Human: You are an AI assistant. You are able to find answers to the questions from the contextual passage snippets provided.
"""
USER_PROMPT = f"""
Use the following pieces of information enclosed in <context> tags to provide an answer to the question enclosed in <question> tags.
<context>
{context}
</context>
<question>
{question}
</question>
"""
Verwenden Sie OpenAI ChatGPT, um eine Antwort basierend auf den Prompts zu generieren.
response = openai_client.chat.completions.create(
model="gpt-4o",
messages=[
{"role": "system", "content": SYSTEM_PROMPT},
{"role": "user", "content": USER_PROMPT},
],
)
print(response.choices[0].message.content)

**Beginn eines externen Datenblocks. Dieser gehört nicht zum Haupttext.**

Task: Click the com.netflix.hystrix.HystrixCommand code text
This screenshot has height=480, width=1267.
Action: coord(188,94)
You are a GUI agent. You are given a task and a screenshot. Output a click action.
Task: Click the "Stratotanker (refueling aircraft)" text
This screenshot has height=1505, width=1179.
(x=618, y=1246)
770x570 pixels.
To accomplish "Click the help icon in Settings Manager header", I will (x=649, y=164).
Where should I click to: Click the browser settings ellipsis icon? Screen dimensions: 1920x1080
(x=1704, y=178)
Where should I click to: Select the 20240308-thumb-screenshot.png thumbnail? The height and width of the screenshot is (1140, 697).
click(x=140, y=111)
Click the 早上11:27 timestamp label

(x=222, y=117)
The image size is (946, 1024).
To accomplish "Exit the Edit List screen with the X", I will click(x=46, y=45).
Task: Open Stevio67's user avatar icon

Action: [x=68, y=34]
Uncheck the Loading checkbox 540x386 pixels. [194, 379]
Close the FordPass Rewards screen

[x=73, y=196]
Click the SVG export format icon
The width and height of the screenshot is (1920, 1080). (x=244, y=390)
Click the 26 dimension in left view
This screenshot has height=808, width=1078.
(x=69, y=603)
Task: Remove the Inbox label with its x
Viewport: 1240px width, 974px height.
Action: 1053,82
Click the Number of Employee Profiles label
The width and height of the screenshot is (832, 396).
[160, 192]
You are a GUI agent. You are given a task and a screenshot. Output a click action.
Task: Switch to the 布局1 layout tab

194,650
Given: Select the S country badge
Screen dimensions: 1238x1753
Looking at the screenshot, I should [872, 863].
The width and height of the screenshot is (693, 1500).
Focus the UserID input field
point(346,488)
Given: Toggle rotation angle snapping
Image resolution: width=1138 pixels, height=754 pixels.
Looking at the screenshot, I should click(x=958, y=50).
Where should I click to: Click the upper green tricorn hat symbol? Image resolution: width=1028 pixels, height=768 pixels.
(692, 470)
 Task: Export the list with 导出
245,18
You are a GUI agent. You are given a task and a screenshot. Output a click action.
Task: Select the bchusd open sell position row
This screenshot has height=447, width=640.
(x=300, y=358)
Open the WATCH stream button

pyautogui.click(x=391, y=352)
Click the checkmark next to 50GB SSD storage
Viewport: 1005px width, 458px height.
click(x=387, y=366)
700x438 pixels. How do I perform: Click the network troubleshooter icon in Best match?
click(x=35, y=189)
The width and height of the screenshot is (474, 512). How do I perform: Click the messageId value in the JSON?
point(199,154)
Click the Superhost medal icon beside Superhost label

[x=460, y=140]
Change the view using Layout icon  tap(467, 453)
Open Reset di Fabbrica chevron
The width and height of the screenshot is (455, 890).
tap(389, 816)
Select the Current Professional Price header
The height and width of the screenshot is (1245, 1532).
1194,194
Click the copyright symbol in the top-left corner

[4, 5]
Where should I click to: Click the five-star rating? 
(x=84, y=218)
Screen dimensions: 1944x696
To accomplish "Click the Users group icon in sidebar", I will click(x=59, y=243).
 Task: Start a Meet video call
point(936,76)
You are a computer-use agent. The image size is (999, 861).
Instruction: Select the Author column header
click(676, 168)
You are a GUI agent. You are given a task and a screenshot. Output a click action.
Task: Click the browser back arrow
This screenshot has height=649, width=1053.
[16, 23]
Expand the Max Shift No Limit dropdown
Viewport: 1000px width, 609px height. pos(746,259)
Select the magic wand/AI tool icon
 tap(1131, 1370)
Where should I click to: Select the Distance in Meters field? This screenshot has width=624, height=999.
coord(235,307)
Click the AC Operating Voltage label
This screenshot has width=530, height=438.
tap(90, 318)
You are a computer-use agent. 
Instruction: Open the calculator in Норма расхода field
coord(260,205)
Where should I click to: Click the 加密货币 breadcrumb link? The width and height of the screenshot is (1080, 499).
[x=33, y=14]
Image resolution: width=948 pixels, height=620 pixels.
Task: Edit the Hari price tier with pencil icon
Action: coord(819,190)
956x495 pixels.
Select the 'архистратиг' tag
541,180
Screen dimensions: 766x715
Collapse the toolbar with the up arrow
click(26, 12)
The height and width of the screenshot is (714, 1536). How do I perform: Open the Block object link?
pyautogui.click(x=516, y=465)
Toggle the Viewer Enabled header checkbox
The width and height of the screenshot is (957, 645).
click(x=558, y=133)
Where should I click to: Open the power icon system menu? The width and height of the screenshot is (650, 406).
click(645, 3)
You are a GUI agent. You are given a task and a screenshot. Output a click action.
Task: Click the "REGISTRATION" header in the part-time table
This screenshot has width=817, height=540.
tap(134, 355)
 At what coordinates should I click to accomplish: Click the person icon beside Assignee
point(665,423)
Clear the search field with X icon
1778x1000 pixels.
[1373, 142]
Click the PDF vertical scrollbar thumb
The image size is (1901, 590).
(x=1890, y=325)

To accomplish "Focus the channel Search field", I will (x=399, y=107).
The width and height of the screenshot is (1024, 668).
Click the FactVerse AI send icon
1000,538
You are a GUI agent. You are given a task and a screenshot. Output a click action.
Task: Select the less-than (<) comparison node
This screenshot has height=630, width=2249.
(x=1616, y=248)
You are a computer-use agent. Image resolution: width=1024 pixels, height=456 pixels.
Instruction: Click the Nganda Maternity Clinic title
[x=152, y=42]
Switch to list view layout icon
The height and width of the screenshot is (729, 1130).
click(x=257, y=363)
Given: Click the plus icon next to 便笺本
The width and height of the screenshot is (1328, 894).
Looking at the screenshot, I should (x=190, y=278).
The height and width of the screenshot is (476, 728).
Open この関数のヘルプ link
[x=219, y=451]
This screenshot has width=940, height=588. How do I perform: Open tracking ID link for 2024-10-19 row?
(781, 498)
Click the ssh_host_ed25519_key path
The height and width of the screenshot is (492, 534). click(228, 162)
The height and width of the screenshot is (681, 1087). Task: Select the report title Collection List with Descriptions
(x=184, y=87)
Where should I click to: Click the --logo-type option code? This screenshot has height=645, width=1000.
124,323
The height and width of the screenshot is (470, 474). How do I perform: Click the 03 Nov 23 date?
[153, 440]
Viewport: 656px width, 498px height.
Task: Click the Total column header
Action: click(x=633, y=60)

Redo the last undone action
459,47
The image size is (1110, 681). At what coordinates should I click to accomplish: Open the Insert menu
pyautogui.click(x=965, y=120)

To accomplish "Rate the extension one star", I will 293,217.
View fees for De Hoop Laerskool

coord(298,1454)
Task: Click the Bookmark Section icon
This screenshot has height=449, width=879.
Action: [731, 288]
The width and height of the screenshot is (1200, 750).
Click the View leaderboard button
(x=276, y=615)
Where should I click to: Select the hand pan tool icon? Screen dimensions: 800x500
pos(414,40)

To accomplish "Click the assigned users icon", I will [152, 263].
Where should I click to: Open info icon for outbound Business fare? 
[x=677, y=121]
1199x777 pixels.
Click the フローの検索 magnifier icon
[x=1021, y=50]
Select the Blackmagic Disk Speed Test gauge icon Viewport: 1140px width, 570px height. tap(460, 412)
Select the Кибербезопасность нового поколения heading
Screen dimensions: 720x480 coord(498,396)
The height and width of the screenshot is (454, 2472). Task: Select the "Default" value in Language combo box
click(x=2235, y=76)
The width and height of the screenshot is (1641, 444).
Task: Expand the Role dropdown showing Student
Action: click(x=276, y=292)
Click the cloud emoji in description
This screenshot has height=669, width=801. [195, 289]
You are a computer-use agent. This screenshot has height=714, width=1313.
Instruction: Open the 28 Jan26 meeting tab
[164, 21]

INFO:httpx:HTTP Request: POST https://api.openai.com/v1/chat/completions "HTTP/1.1 200 OK"
The main components of autonomous agents are:
1. **Planning**:
- Subgoal and decomposition: Breaking down large tasks into smaller, manageable subgoals.
- Reflection and refinement: Self-criticism and reflection to learn from past actions and improve future steps.
2. **Memory**:
- Short-term memory: In-context learning using prompt engineering.
- Long-term memory: Retaining and recalling information over extended periods using an external vector store and fast retrieval.
3. **Tool use**:
- Calling external APIs for information not contained in the model weights, accessing current information, code execution capabilities, and proprietary information sources.